We recently wrote about Tall Paul and his bilingual  track “Prayers in a Song”, which blends English and Anishnaabemowin.

IndigenousTweet pointed us to the Bellingham Herald's article Hip-hop, texting may help save world's languages. Youth are key stakeholders in whether a language is used and passed down, or rejected, but in Mexico, teenagers have been texting in Huave, a language spoken by only 15,000 people in the Tehuantepec region, along the Pacific.

Youth in other areas around the globe are using their language similarly.

To the North, Digital Indigenous Democracy is a remarkable endeavour that will bring interactive digital media to eight remote Baffin Island Inuit communites - communities whose 4,000 year-old oral language will become extinct without digital media to carry it forward into the next generation.

Cultural Survival recently organized the National Native Languages Revitalization Summit in Washington D.C with the goal of "engaging every one of the 62 members of the House and Senate appropriations committees with Native language revitalization success stories, along with justifications for additional federal support."

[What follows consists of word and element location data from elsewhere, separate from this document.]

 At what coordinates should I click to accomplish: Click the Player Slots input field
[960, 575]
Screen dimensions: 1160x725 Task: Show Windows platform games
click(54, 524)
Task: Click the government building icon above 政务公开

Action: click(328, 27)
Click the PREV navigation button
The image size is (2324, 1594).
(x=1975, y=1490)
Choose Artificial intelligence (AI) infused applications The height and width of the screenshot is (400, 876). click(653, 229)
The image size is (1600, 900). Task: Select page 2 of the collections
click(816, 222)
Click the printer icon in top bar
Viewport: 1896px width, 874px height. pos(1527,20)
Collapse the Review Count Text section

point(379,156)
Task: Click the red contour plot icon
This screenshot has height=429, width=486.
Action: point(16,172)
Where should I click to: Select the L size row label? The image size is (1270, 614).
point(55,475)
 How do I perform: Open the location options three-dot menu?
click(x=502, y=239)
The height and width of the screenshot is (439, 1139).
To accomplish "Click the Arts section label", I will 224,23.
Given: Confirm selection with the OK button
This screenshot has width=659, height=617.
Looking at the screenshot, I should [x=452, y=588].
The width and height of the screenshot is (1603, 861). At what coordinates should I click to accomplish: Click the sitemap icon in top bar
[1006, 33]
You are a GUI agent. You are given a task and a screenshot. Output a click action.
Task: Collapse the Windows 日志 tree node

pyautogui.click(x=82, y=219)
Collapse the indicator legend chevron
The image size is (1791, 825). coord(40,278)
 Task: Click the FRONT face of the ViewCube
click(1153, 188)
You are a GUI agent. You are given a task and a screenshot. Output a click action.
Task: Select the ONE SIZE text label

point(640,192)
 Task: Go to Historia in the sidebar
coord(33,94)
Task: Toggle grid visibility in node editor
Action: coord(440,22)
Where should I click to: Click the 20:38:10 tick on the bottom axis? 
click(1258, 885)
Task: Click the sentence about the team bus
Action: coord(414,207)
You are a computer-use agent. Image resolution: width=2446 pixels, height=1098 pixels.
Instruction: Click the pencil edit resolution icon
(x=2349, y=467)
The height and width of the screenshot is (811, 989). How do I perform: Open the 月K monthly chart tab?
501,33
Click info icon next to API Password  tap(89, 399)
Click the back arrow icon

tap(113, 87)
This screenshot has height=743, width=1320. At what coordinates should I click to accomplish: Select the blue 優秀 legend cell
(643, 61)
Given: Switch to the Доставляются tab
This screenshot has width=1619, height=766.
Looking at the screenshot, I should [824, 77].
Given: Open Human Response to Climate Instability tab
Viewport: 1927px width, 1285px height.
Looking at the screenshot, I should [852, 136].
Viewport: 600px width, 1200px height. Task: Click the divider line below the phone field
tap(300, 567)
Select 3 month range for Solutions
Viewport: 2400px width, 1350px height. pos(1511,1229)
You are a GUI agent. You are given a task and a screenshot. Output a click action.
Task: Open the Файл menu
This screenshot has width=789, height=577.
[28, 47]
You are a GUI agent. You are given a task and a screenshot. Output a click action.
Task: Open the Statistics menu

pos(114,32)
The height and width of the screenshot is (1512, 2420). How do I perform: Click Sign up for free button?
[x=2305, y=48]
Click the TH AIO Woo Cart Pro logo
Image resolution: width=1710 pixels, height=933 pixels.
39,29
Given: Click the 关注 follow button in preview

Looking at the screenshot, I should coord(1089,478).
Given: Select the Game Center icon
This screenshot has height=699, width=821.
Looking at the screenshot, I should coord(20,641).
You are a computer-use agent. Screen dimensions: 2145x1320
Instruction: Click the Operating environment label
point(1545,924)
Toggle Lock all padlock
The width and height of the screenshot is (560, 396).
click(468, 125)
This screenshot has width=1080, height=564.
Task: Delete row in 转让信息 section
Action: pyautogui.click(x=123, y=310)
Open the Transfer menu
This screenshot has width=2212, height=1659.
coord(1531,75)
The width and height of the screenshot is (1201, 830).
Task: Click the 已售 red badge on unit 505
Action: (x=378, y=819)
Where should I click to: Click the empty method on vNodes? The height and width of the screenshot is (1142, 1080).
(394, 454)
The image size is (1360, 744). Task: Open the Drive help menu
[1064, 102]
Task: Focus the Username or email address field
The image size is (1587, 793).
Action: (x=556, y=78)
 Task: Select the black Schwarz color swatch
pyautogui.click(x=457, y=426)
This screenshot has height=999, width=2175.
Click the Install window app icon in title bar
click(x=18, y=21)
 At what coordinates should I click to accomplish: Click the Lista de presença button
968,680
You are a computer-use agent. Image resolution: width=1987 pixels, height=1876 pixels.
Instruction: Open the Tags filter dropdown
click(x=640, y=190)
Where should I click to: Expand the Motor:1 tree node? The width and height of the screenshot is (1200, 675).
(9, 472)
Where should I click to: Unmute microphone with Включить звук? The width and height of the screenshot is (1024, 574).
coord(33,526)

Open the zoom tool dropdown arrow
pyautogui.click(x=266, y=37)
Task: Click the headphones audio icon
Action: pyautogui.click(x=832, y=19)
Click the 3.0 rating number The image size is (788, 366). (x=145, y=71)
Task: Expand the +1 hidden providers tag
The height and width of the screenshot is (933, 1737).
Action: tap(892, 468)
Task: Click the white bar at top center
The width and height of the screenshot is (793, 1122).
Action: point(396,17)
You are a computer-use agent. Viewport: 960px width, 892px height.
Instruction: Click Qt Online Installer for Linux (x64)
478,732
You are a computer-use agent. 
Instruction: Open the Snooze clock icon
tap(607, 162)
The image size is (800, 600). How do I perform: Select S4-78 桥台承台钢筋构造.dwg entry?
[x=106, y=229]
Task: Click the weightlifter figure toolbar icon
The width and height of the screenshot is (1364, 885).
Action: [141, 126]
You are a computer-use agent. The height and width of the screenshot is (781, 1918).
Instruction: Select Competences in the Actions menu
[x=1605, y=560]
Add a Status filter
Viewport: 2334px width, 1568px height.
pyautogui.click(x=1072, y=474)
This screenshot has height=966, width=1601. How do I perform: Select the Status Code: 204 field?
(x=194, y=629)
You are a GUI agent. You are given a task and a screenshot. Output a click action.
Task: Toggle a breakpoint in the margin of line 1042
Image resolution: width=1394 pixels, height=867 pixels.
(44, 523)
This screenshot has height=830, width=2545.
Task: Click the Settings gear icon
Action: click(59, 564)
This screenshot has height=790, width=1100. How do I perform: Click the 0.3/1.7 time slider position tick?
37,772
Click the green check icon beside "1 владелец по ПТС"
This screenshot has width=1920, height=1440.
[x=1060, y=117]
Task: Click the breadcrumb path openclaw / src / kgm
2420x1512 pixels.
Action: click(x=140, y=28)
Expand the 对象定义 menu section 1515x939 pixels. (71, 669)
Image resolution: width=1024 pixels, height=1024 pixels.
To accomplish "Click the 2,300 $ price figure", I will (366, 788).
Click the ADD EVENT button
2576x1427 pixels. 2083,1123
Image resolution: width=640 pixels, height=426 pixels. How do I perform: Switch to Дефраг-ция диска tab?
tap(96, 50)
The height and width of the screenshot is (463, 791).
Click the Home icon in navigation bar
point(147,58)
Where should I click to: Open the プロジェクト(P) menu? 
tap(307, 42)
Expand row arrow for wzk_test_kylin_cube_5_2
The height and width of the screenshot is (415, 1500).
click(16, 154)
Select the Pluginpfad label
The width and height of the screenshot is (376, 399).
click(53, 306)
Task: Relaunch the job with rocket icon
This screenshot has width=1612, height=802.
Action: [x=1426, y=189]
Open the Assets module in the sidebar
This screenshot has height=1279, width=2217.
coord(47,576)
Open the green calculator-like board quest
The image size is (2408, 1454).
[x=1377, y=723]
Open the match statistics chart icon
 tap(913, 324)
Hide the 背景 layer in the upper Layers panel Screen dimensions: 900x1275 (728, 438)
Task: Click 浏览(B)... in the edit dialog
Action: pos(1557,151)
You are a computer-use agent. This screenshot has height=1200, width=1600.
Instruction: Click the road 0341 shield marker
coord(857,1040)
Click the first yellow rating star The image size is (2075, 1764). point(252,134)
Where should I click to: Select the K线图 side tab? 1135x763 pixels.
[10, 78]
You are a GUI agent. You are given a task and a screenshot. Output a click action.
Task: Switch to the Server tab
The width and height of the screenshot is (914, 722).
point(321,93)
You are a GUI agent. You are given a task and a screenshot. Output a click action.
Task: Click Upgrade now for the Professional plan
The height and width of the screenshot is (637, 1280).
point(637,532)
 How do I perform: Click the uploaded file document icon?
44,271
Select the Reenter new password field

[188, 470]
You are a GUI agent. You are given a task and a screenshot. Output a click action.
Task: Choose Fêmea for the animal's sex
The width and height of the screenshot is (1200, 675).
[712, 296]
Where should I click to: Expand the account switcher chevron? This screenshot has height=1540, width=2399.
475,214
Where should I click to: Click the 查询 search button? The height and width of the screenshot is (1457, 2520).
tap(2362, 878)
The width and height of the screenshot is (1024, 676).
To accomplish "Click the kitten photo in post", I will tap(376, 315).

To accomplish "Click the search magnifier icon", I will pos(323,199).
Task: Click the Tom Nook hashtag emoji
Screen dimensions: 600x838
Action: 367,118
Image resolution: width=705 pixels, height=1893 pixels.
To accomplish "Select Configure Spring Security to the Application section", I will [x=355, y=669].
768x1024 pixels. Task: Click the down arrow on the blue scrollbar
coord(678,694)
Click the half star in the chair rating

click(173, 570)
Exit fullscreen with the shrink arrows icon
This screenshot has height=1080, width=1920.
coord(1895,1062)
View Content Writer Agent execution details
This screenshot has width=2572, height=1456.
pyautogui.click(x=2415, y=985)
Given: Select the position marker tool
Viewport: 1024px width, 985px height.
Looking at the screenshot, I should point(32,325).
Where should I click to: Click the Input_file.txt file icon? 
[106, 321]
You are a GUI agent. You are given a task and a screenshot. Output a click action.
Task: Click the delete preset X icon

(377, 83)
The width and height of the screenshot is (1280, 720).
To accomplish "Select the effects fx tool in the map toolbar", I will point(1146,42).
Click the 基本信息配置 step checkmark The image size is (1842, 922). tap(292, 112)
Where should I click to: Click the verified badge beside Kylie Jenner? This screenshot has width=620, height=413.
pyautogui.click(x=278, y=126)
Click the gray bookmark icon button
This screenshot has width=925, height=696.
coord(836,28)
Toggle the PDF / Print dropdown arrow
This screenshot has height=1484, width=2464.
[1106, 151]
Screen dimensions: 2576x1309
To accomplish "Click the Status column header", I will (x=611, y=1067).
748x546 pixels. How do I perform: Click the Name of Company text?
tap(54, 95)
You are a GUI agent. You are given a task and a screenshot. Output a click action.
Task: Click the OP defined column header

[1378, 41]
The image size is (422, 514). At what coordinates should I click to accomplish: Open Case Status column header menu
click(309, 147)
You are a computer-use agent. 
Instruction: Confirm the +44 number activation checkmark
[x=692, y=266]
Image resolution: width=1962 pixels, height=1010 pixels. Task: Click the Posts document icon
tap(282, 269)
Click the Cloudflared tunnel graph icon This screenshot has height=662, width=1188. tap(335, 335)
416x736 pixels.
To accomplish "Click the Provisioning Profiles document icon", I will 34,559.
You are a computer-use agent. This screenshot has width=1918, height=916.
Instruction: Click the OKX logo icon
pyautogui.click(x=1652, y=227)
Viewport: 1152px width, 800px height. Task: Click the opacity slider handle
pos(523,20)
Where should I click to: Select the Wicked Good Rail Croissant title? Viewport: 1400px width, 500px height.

Rosebud Sioux and South Dakota-based programmer Biagio Arobba created the user-generated content site LiveAndTell, crowdsourcing audio and audio-tagged images. The content so far is largely from the Lakota language but the intention encompasses all Indigenous languages. In an interview with Paul Glader the main thing in language preservation, Arobba says, "is just lowering the barriers and the costs for everybody."

With that in mind, low-tech can also have an impact. InsideVancouver brought our attention to a great new print dictionary - Squamish For Dummies: Cool New Squamish-English Dictionary.

The Squamish language, like many of B.C.’s Aboriginal languages, suffered a near fatal hit in the last century as a result of the residential school system.  For decades, young Squamish students were forcibly sent away to residential schools, where they were strictly forbidden from speaking their own language.  Even today, many elders are reluctant to speak the traditional language owing to this legacy of abuse.

This is, as we know, a heartbreaking truth for many of our languages and communities across Turtle Island. But these local and global projects, along with the actions of youth, are an inspiring, growing movement.